“People who like eating sausage, and respect the law, should never see either one being made.” – John Godfrey Saxe
The one certainty in law is that it’s unpredictable. Yesterday’s laws didn’t anticipate today’s technical quandaries, so we call upon the courts to apply sober judgment and insightful wisdom. Did the Founding Fathers mean for us to stream recorded music via monthly subscription? Are the engineers making autonomous vehicles liable for their mishaps? And what do we do about APIs? Are they mechanical contraptions, works of art, tools, or something else?
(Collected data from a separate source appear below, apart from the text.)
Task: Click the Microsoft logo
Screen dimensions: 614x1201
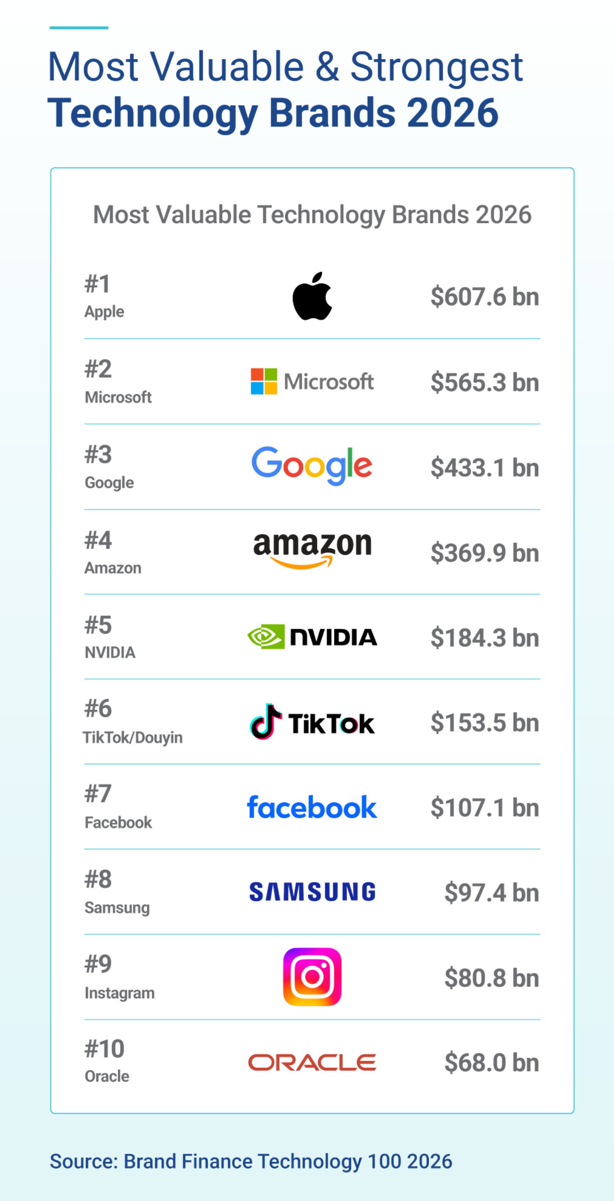Action: (x=312, y=381)
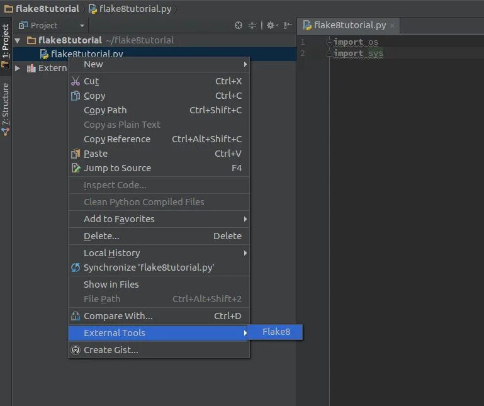
Task: Toggle the Z: Structure side tool window
Action: click(6, 109)
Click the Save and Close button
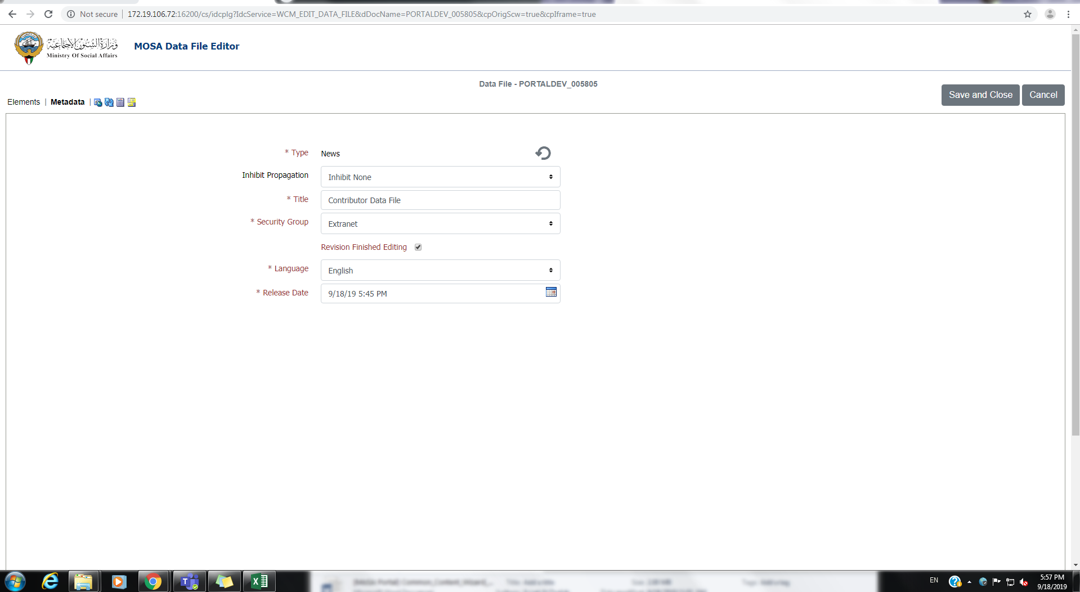The image size is (1080, 592). coord(980,95)
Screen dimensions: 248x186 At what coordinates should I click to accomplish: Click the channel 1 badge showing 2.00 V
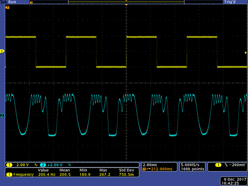[x=10, y=165]
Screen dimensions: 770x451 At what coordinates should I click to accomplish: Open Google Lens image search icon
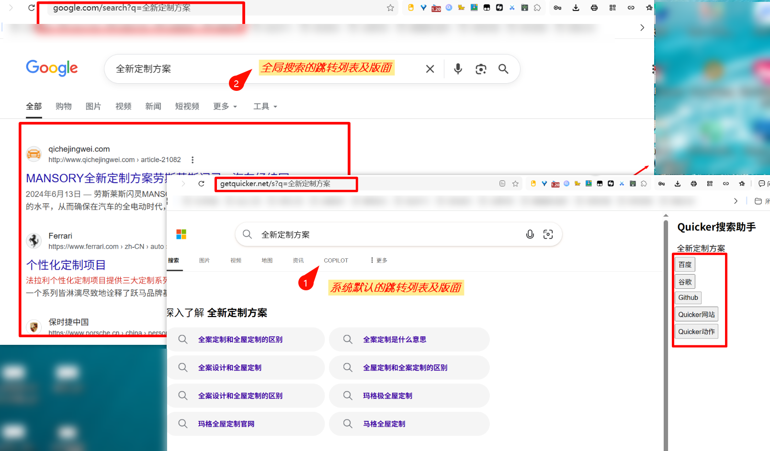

The long-running saga of Oracle v. Google (now in its tenth year) has been decided – then overturned and redecided – by several courts already and may well be headed all the way to the U.S. Supreme Court for a final decision. That gives you some idea how complex and thorny this case is.
At issue is whether Google stole Java code from Oracle. At least, the case started out that way. Now, it’s come down to whether software APIs are protected under copyright law, like books and magazines. And, if they are, does that also mean you can copy short pieces of software and call it “fair use?”
First, some ground rules. Justice is blind, so no fair rooting for your favorite company to prevail just because you like them better. The fact that you like Company A better than Company B should have no bearing on the merits of the case.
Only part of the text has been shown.